O governo, por meio da Secretaria de Estado de Planejamento e Gestão (Seplag), confirmou a proposta de pagamento do retroativo, em 12 parcelas, apresentada à categoria na última semana, e disse estar em negociação.

Outras reivindicações

Também estão entre as reivindicações as progressões na carreira a partir de janeiro deste ano e promoções na carreira desde setembro de 2015.

Além disso, segundo o sindicato, o governo assumiu e ainda não cumpriu o compromisso de correção das distorções das carreiras das Superintendências Regionais de Ensino após greve de 86 dias do setor em 2015.

Nesta quinta-feira (7), a categoria participa de um seminário internacional sobre educação no Hotel Dayrell, no centro da capital.

Veja a nota do governo:

O Governo de Minas Gerais anunciou hoje (01/07) o novo calendário de pagamento dos salários dos servidores públicos estaduais para os próximos três meses. Fica mantida a regra de pagamento integral para quem ganha até R$3.000, o que corresponde da 75% do funcionalismo. As datas de pagamento em agosto são: 10 (para quem recebe até R$ 3 mil); 15 (para quem recebe até R$ 6 mil); e 18 (para os servidores com salário superior a R$ 6 mil). Em setembro os servidores receberão nos dias 09, 14 e 19; e, em outubro, nos dias 10, 14 e 18. As faixas salariais são as mesmas do mês de agosto.

O anúncio foi feito durante reunião da Mesa de Negociação Sindical Permanente, da qual participaram os secretários de Planejamento e Gestão, Helvécio Magalhães, o secretário de Fazenda, José Afonso Bicalho, e 34 representantes de entidades sindicais dos servidores públicos.

De acordo com o secretário de Estado de Fazenda, José Afonso Bicalho, será preciso postergar em dois dias úteis a data de pagamento do próximo trimestre em comparação ao calendário do primeiro semestre em razão do agravamento da arrecadação estadual. “Estamos começando o mês praticamente sem recursos e, conforme as receitas vão entrando no caixa, o Governo vai pagando os servidores”, explicou o secretário.

Hoje, segundo Bicalho, o Governo gasta R$ 3 bilhões (valor líquido) com a folha do funcionalismo, sendo R$ 2,5 bilhões com os servidores do Executivo e R$ 500 milhões com os servidores dos demais poderes.

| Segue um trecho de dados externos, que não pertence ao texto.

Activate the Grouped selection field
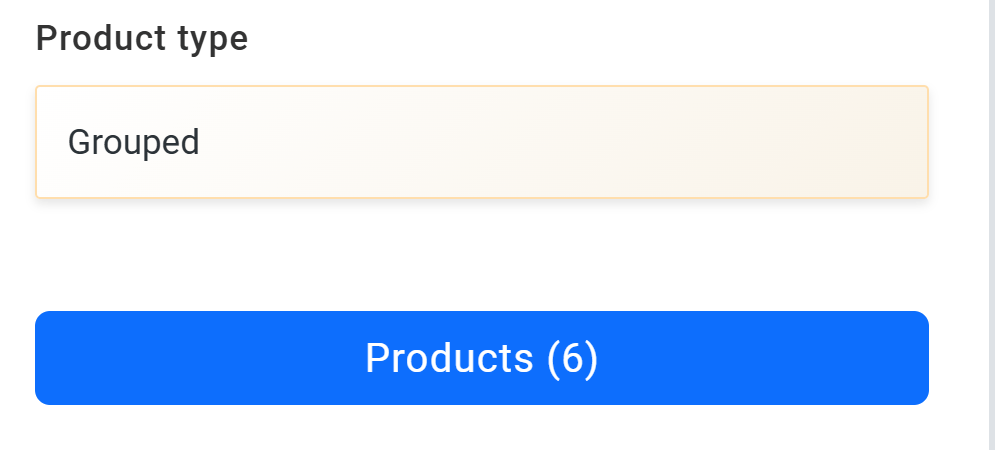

Segundo ele, o Governo deve fechar o ano gastando 106% da receita tributária total para arcar com a folha de pagamento. No mês de agosto a Secretaria da Fazenda irá lançar mais uma etapa do Regularize, programa lançado no ano passado e que conseguiu recuperar R$ 1,6 bilhão da dívida ativa estadual.

Já o secretário Helvécio Magalhães destacou os esforços que o Executivo tem feito para honrar os salários dentro do próprio mês de recebimento e o respeito do Governo com os servidores ao informar com antecedência aos sindicatos as novas datas de pagamento. “Mesmo antecipando arrecadação de ICMS de vários setores para o segundo dia útil do mês, estamos trabalhando com orçamento deficitário e fazendo cortes e contingenciamentos bastante ousados. Mesmo neste cenário difícil, estamos priorizando o pagamento do salário dos servidores”, afirmou.

O secretário de Planejamento, no entanto, garantiu o pagamentos dos valores mínimos constitucionais para as áreas de educação (25%) e saúde (12%). Magalhães também lembrou que 75% do funcionalismo público estadual receberá o salário integral na primeira data do novo escalonamento.